### WHAT YOU NEED TO DO
Using the line with "This screenshot has width=618, height=466." as your starting point, transcribe it and each line beneath it word for word until the records run out, without pictures.

### SUPPLIED RECORDS
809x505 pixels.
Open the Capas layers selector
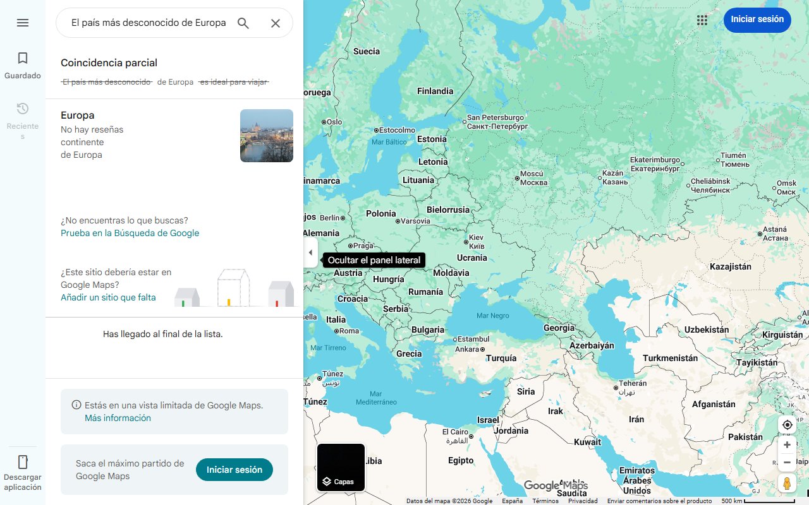click(341, 467)
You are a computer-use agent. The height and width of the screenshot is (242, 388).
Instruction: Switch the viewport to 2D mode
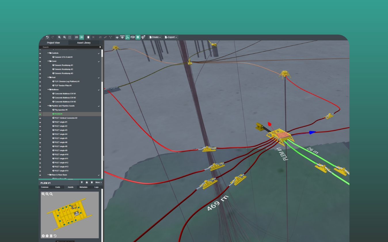click(76, 37)
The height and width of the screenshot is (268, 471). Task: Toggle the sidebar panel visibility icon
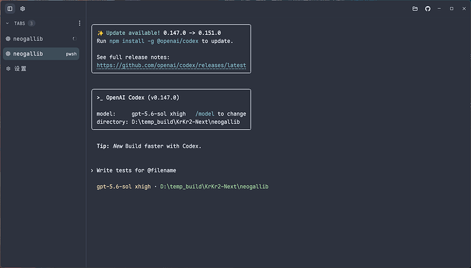[x=10, y=9]
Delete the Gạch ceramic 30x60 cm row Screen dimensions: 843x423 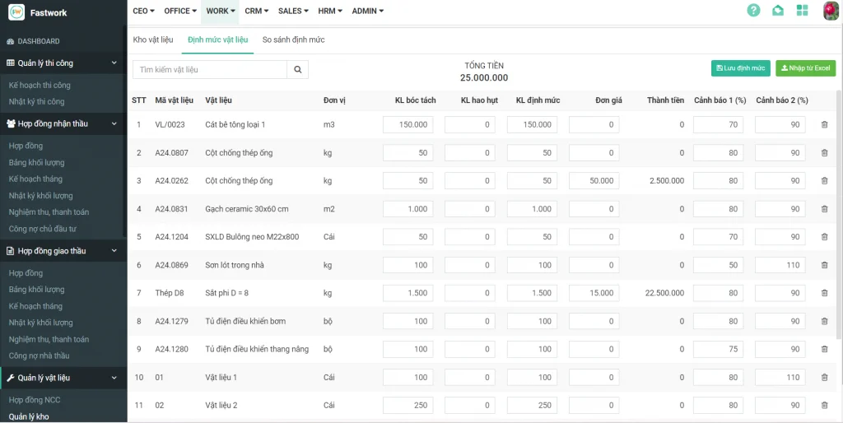pyautogui.click(x=824, y=209)
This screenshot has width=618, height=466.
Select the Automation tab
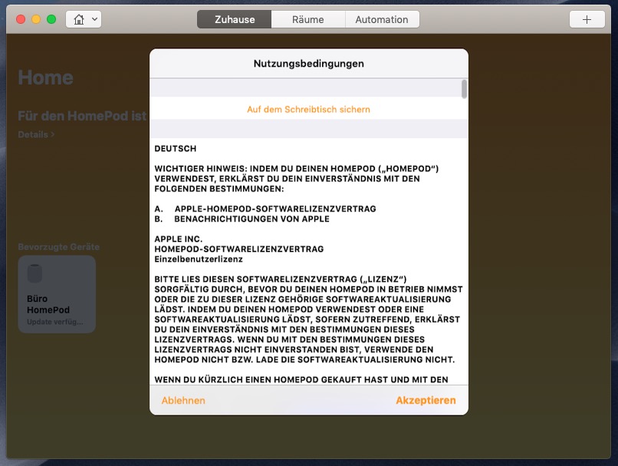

### TASK OUTPUT
This screenshot has width=618, height=466.
Select the Automation tab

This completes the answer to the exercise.